Before we talk about recurrent UTIs, let’s talk about UTIs in general.

A UTI is an infection in any part of your urinary tract, the Mayo Clinic explains. The infection usually starts when bacteria normally found in your bowels get into the urethra, where pee exits from. Instead of urine flushing out the bacteria or your immune system fending it off like it’s supposed to, the bacteria begin to colonize the urinary tract, according to the National Institute of Diabetes and Digestive and Kidney Diseases (NIDDK). Most UTIs stay in the urethra (called urethritis) and bladder (called cystitis), per the Mayo Clinic.

Sometimes a UTI keeps coming back, which is called a recurrent UTI or a chronic UTI. “Most people would say a true recurrent UTI is either two within six months or three within a year,” Sandip Vasavada, M.D., urologic director of the Center for Female Urology and Reconstructive Pelvic Surgery at the Cleveland Clinic within the Glickman Urological Institute, tells SELF.

Recurrent UTI Symptoms

UTIs—including chronic UTIs—can cause the following symptoms, according to the Mayo Clinic:

  1. A strong, constant urge to pee
  2. A burning sensation when you pee
  3. Peeing often, in small amounts
  4. Cloudy pee
  5. Pee that appears red, bright pink, or brown
  6. Strong-smelling pee
  7. Pelvic pain, especially in the center of the pelvis and around the pubic bone

If the infection moves up your urinary tract and results in a kidney infection, it can cause symptoms like a high fever, chills, nausea, vomiting, and flank pain, the Mayo Clinic says.

Causes of Chronic UTIs

A whole slew of things can cause chronic UTIs, but these are some of the biggest causes.

1. Having a vagina.

Basic anatomy in itself may be the single biggest risk factor for UTIs, urologist Elodi Dielubanza, M.D., assistant professor of surgery at Harvard Medical School and associate surgeon at Brigham and Women’s Hospital, tells SELF.

The reason is simple: The bacteria E. coli, which causes the majority of UTIs, is naturally present in your GI tract (and poop), but it can cause an infection if it gets to your urinary tract. The genital anatomy of someone with a vagina is conveniently set up in a way that makes this trip very quick and easy for that bacteria. Basically, the distance between the anus and the urethra is extremely short (seriously, have you ever looked?), as is the length of the urethra, which basically acts as a ladder that E. coli can climb up into the bladder, Dr. Dielubanza says. In comparison, people with penises tend to have a greater distance between their anus and their urethra, which makes these infections less likely (but still possible).

2. Being sexually active.

Being sexually active is a UTI risk factor, the Mayo Clinic explains.

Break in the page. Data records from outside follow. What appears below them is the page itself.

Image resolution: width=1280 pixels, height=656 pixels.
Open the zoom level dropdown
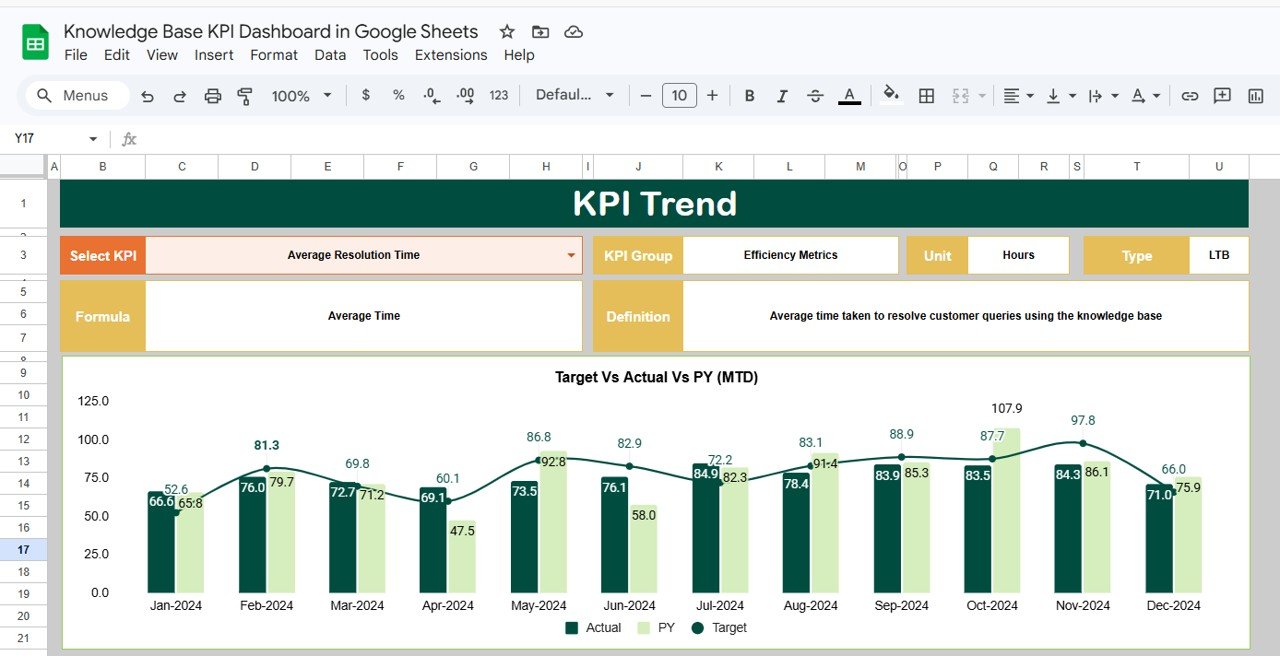pyautogui.click(x=300, y=95)
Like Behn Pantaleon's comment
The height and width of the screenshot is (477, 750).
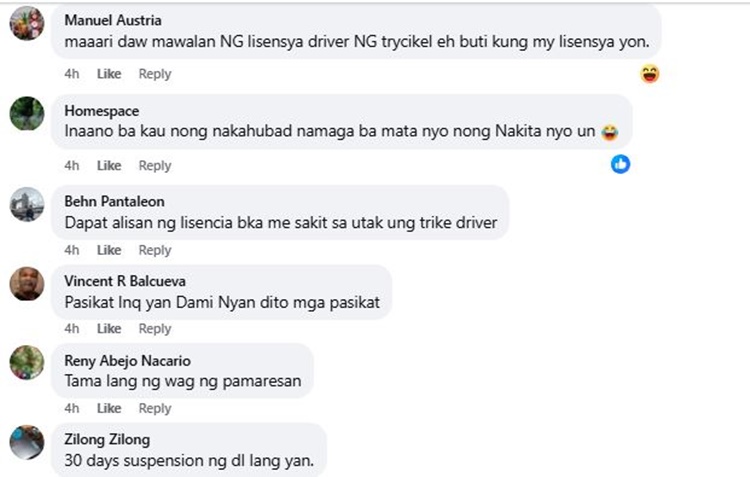(x=109, y=250)
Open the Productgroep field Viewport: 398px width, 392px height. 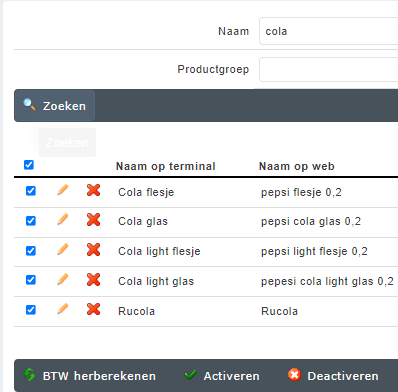(329, 69)
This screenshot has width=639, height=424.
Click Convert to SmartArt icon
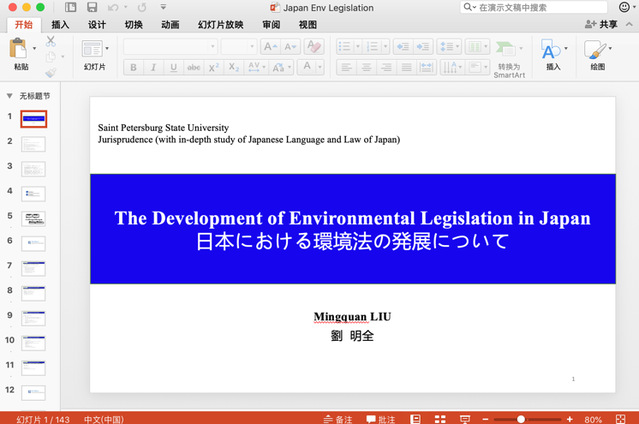coord(507,49)
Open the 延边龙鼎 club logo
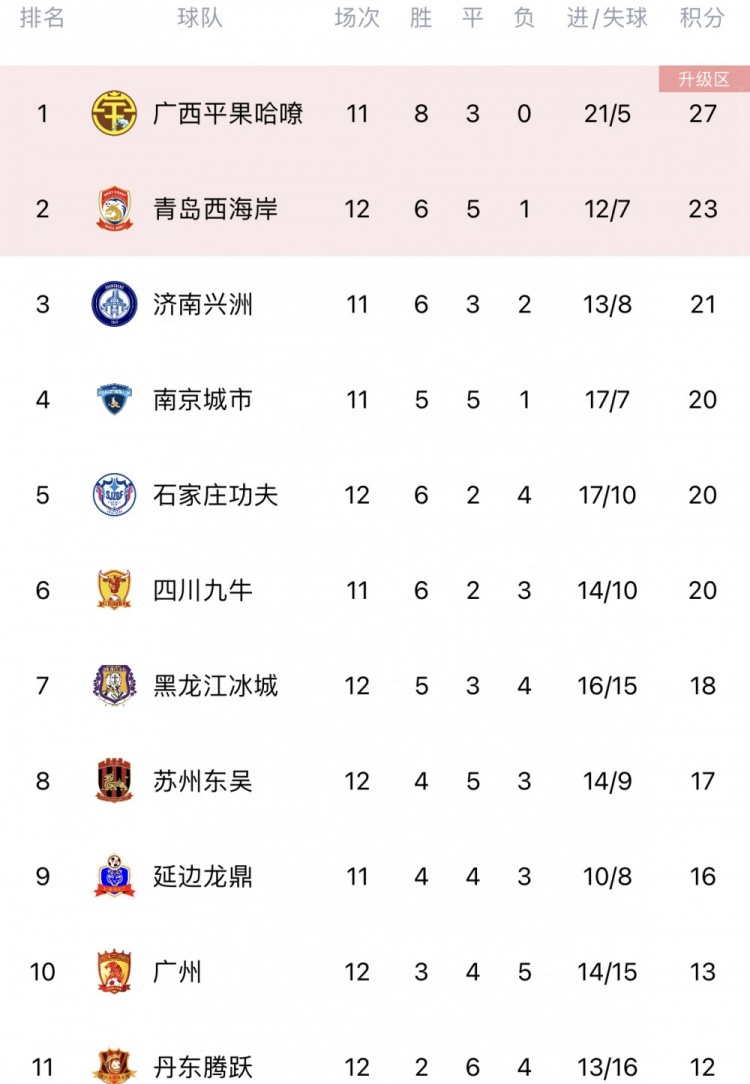This screenshot has width=750, height=1084. click(114, 876)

Sex can jostle around the bacteria down there and make it more likely that the wrong ones will end up in the wrong place (your urethra). “Vaginal penetration can push some bacteria around [the anus or vagina] up into the urethral area,” Dr. Vasavada says. Sexual activity involving “fingers, toys, or anything that causes movement of bacteria” can increase the odds you’ll develop a UTI, Sovrin M. Shah, M.D., an assistant professor and attending physician in the Department of Urology at the Icahn School of Medicine at Mount Sinai, tell SELF.

3. Going through menopause.

Because UTIs are sometimes thought of being a problem for young people, older people may be surprised to find they start getting more UTIs after they go through menopause, Dr. Vasavada says. This is thanks to a postmenopausal decline in estrogen. This estrogen deficiency alters the urinary tract in a way that can increase the risk of UTIs, according to the Mayo Clinic.

4. Having certain medical conditions.

While there are a “variety of anatomic and functional scenarios that put you at risk,” for UTIs, the most common ones involve urinary retention, meaning you have an impaired ability to empty your bladder fully and frequently, Dr. Vasavada says. This results in stagnant urine, which can let infection-causing bacteria linger.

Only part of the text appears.